Books on history take many forms, including the fictional alternative history genre enjoyed by Michael J. Broyde, a law professor at Emory University School of Law and the academic director of the Law and Religion Program at Emory University. He recommends in particular The Man with the Iron Heart, by Harry Turtledove.
The book revisits World War II and imagines what would have happened if top Nazis had continued to fight the Allies even after Germany surrendered, says Broyde. Would Americans have the stomach to put up with unconventional attacks following the years of war they had already been through?
Broyde found interesting parallels between this what-if history and current events.
The parallels with Iraq and the events following the September 11 attacks are obvious, he says. Broyde calls the book a thoughtful read that considers what could have happened after WWII, while commenting on what eventually did happen in the last decade.
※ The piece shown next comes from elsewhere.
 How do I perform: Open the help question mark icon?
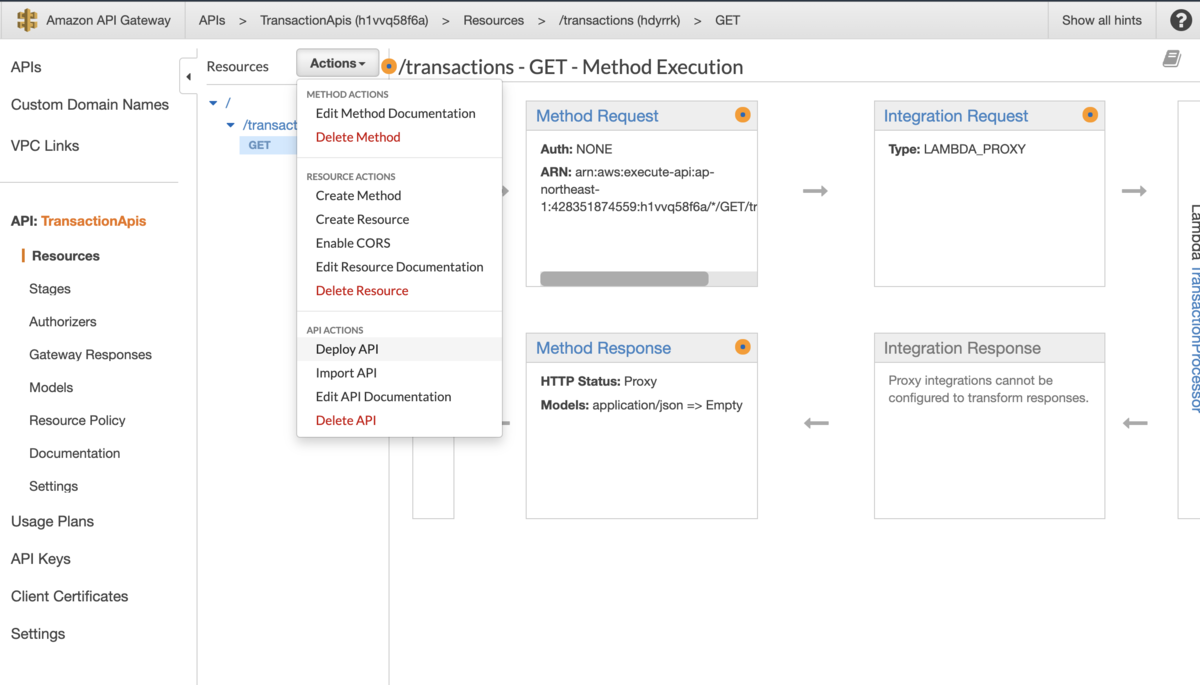(1180, 20)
While reading is nearly always a pleasure, some faculty seize upon summer as the ideal time to devote themselves to their own writing.
This summer I'm writing an updated version of my 2004 book, Corporate Finance: Principles and Practice, says William Carney, a professor of corporate law at Emory University's School of Law. I'm writing about corporate finance because many law students are not as comfortable with numbers as they could be.
The textbook, which is due to be released mid-2010, focuses on topics such as the legal and financial theories behind mergers and acquisitions, while also shining a light on public equity, bonds, and corporate and bank debt.
The current economy may be in a state of flux, says Carney, but the principles of finance and law still hold. Books like these may be periodically updated, but the issues they address will remain relevant for years to come.
Indeed, something similar might be said for all of the disciplines addressed at Emory and its specialized schools. Knowledge is continually updated and sometimes revised, but the quest for knowledge itself stands the test of time.